- _Exercise_: From the line that includes "Task: Check Use" to the last line of the data, quote each line precisely; both boundary lines belong in the answer.

- _Records for this exercise_:
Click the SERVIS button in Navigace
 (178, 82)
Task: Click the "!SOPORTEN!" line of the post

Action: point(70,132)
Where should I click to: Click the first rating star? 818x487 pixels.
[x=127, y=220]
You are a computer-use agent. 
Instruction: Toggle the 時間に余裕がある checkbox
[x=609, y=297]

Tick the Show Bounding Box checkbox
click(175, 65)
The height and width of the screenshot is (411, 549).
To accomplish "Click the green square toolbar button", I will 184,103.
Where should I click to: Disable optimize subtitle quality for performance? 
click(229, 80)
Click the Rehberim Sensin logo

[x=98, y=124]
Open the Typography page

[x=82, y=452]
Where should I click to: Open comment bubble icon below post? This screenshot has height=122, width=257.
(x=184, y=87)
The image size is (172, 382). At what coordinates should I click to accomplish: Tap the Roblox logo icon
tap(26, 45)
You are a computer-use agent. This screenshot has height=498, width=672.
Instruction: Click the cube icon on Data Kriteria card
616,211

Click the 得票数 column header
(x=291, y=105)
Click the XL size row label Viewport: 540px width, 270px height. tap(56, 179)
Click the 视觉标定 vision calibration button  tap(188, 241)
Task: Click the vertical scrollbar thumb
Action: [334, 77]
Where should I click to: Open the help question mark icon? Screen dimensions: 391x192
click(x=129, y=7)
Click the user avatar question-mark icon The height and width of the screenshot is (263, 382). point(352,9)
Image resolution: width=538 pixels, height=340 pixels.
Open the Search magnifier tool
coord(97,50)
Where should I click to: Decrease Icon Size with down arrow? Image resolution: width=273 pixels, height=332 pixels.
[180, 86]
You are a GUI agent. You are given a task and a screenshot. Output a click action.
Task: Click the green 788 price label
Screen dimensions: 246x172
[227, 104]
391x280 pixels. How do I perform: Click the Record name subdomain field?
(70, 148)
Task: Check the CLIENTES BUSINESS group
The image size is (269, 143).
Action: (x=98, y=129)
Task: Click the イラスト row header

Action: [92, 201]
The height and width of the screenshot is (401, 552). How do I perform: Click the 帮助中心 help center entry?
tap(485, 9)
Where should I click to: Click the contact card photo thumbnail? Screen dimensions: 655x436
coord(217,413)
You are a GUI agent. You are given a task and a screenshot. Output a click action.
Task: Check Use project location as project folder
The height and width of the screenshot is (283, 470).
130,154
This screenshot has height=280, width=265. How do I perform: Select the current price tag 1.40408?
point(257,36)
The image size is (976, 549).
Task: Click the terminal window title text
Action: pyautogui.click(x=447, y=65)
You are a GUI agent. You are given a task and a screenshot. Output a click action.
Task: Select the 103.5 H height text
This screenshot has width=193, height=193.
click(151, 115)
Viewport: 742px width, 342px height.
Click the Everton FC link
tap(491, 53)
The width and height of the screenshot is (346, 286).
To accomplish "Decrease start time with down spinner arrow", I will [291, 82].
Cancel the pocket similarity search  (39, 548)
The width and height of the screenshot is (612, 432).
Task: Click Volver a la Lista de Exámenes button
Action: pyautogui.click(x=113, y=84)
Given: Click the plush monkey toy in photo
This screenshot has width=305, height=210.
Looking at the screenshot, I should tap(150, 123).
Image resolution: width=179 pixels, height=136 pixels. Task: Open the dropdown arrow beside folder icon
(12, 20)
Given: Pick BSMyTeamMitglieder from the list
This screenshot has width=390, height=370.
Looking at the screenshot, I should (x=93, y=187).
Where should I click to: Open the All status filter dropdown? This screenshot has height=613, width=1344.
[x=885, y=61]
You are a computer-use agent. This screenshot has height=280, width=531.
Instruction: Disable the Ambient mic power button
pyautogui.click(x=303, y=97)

- _Exercise result_:
Task: Check Use project location as project folder
The height and width of the screenshot is (283, 470).
130,154
This screenshot has height=280, width=265. How do I perform: Select the current price tag 1.40408?
point(257,36)
The image size is (976, 549).
Task: Click the terminal window title text
Action: pyautogui.click(x=447, y=65)
You are a GUI agent. You are given a task and a screenshot. Output a click action.
Task: Select the 103.5 H height text
This screenshot has width=193, height=193.
click(151, 115)
Viewport: 742px width, 342px height.
Click the Everton FC link
tap(491, 53)
The width and height of the screenshot is (346, 286).
To accomplish "Decrease start time with down spinner arrow", I will [291, 82].
Cancel the pocket similarity search  (39, 548)
The width and height of the screenshot is (612, 432).
Task: Click Volver a la Lista de Exámenes button
Action: pyautogui.click(x=113, y=84)
Given: Click the plush monkey toy in photo
This screenshot has width=305, height=210.
Looking at the screenshot, I should tap(150, 123).
Image resolution: width=179 pixels, height=136 pixels. Task: Open the dropdown arrow beside folder icon
(12, 20)
Given: Pick BSMyTeamMitglieder from the list
This screenshot has width=390, height=370.
Looking at the screenshot, I should (x=93, y=187).
Where should I click to: Open the All status filter dropdown? This screenshot has height=613, width=1344.
[x=885, y=61]
You are a computer-use agent. This screenshot has height=280, width=531.
Instruction: Disable the Ambient mic power button
pyautogui.click(x=303, y=97)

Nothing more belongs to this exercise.